The documentary is filmed with the customary on-location interviews, and snippets from rap history. The set-up doesn’t stand out; however, the topic being discussed is very engaging. Why haven’t Asian-American rappers flourished in the hip-hop world? This documentary explores the obstacles of Asian-American rappers, and the current they constantly swim against to make a little noise in the hip-hop world.
The depiction of these four rappers is very honest, and they make a case for themselves as people with talent that are chained down by stereotypes and societal boxes that fuel the marketing world. They are all clearly talented, but the standout is Dumbfoundead, an artist who came up through the freestyle battle scene. He’s definitely more lyrically gifted than a lot of the mumble rappers on the radio today, and even Drake’s a fan, but the documentary lays out how he’s not racially accepted as a rap artist. The documentary even touches on how Asian men in general are depicted in pop culture as nerds and comedy relief, making it harder to market an Asian-American rapper. Awkwafina, a female Asian-American rap artist, is shown to be more marketable, as there’s already a niche made for Asian women.

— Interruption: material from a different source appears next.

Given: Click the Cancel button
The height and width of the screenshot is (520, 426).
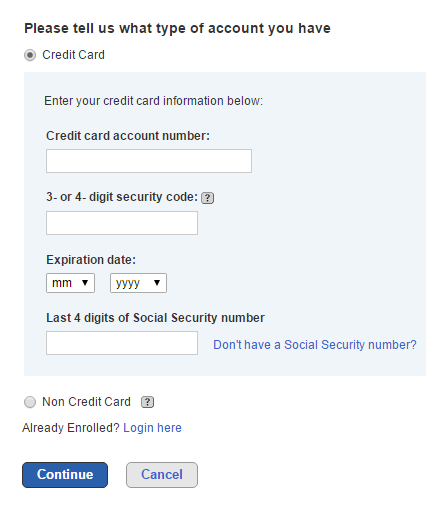Looking at the screenshot, I should coord(162,475).
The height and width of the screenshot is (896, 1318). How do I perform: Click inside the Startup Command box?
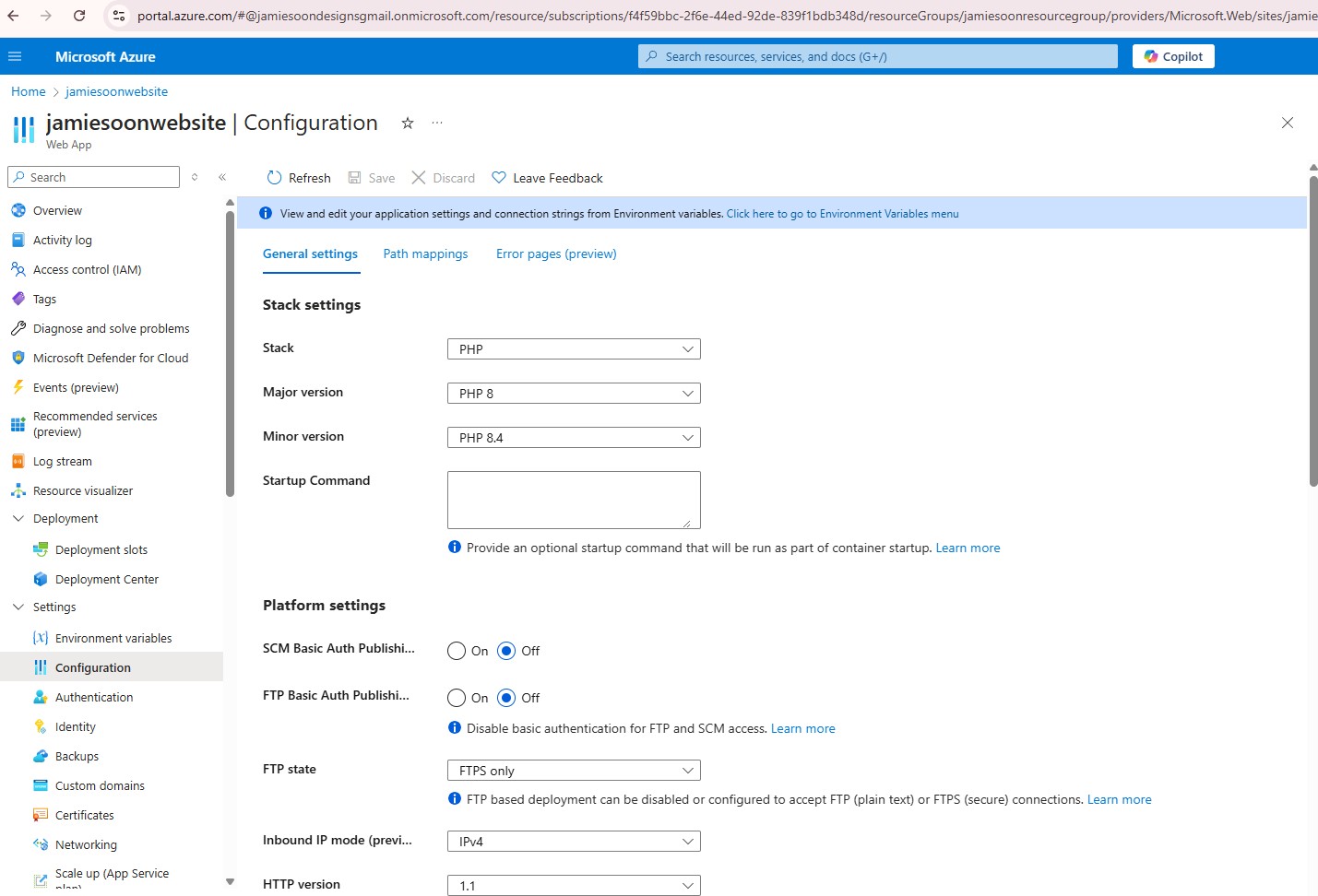click(x=573, y=500)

The likes of Ebro Darden from Hot 97, and Damien Scott from Complex Magazine, put their two cents in and collectively say it’s all about whether you’re dope or not. The documentary establishes a dialogue with the flip side of the coin, which is one of the most interesting parts of the film. These agents and figures from the music world are shown music videos of these four Asian-American rappers, and they were mostly impressed, but not without critique to give. They even discuss that lyrics isn’t the only aspect of being a successful rapper. Dope lyrics does not automatically equal superstar; see most of the rappers today with “lil” starting off their name.
Bad Rap is an engaging documentary that takes the time to give viewers a genuine look at four talented individuals struggling to get something the media world says they aren’t fit for. Bad Rap invites you to join the conversation of “why not?” for Asian-Americans in the rap game, and may even turn you into fans of some of the rappers that star in it.